Now random acquaintances can be acquitted of a desire to torture me. But what is to be made of a mother who after a lifetime of knowing me chooses to spell to me under the most trying circumstances? Let me explain-

The father has been out of town for a bit. His duties, amongst which is the nightly securing of the house, have fallen to me. One night, some nights ago, I was awoken by prodding on my shoulder and a hissed, “Shwetaa!” I opened my eyes to my mother’s insistent, “Did you lock all the doors?” I had, so I said sleepy-righteous, “Yes”. At which point, I think she mentioned that there was something in the house. She also said a few other things about doors and noises that I did not make perfect sense of. Now, my mother is ailurophobic so I assumed it was a cat, or not, and said so, preparing to get up and shout it away with the unflappable courage of the newly awakened, when she chose to start communicating via spelling. She threw a string of letters at me.
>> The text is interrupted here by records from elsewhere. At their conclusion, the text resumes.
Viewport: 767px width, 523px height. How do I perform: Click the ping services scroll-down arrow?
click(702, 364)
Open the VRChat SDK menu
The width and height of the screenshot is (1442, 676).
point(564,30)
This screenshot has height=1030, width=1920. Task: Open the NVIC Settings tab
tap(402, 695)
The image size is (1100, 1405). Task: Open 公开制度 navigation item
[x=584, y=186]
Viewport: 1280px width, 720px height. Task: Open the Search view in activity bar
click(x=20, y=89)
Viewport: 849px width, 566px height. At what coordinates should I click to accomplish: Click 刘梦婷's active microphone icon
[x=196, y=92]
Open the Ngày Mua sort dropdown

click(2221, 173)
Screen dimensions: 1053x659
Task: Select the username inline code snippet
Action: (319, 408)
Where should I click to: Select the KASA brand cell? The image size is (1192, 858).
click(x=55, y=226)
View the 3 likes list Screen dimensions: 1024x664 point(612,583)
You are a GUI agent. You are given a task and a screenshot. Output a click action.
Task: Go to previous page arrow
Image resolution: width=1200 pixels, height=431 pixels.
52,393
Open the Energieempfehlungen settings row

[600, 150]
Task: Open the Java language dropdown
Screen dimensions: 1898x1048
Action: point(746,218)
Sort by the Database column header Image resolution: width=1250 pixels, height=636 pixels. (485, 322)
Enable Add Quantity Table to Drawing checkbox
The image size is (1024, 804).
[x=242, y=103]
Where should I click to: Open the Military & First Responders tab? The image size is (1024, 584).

My mind achieved a complete blank. I think I may have tried to repeat after her in a bit of a shriek because she was soon hushing me and repeating what she said. The fact that she hushed me seemed to register; my mind made the connection that she suspected that the intruder was in fact a human person. I settled down to decoding the Letter-Puzzle in peace because she was evidently getting irritated by my murmuring out loud. After a while I hazarded a guess, “Naake?” I whispered. Having decided there was no help for it my mother articulated in a piercing whisper, “Mace!” I got that. Oh! It was an M and not an N. I was happy to have that mystery cleared up. I was beginning to relax when she said, “Go and get it from your bag”. It occurred to me at that point to ask her why she thought four letters made less sound that one word, but my mother is not a nice person to rile at certain times.

I shimmied noiselessly off the bed to a corner where my hand-bags were. (I was rather pleased with my presence of mind in remembering which one to get and identifying it with a single touch!) I got out the can, opened the lid and waited, arm braced at the door. Once she had got me into this somewhat ludicrous position my mother seemed to think better of the situation. She repeated her question about the doors. I was perfectly sure they were locked, so what? It was just that she had heard a door swing softly and then swing again after about five minutes. I don’t quite know what she thought at that point (perhaps that if there was in fact a thief, he could not have withstood the allure of so much midnight conversation) because she left blithely to go use the bathroom, leaving me sitting at the edge of the bed with a can of pepper spray in a hand held aloft.

By the time she came back I had realised to my indignation that she had probably been misled by a certain window-door which has lately taken to pretending it is a real door with creaky noises and all. I tried telling her this in varying tones and verbiage lest the point escaped her, at which she only wondered why I was getting bothered and wouldn’t it be better for me to try and catch a little sleep?

It is difficult to capture sleep when you are feeling misused but it is one of the charming things about me that sleep can rarely evade me for long. I woke up rested and happy that morning and that midnight’s ordeal only came back to me just now because we are having a power cut and I could do with a little excitement.

Moral of the story: There is no thing so bad that a little spelling cannot make worse.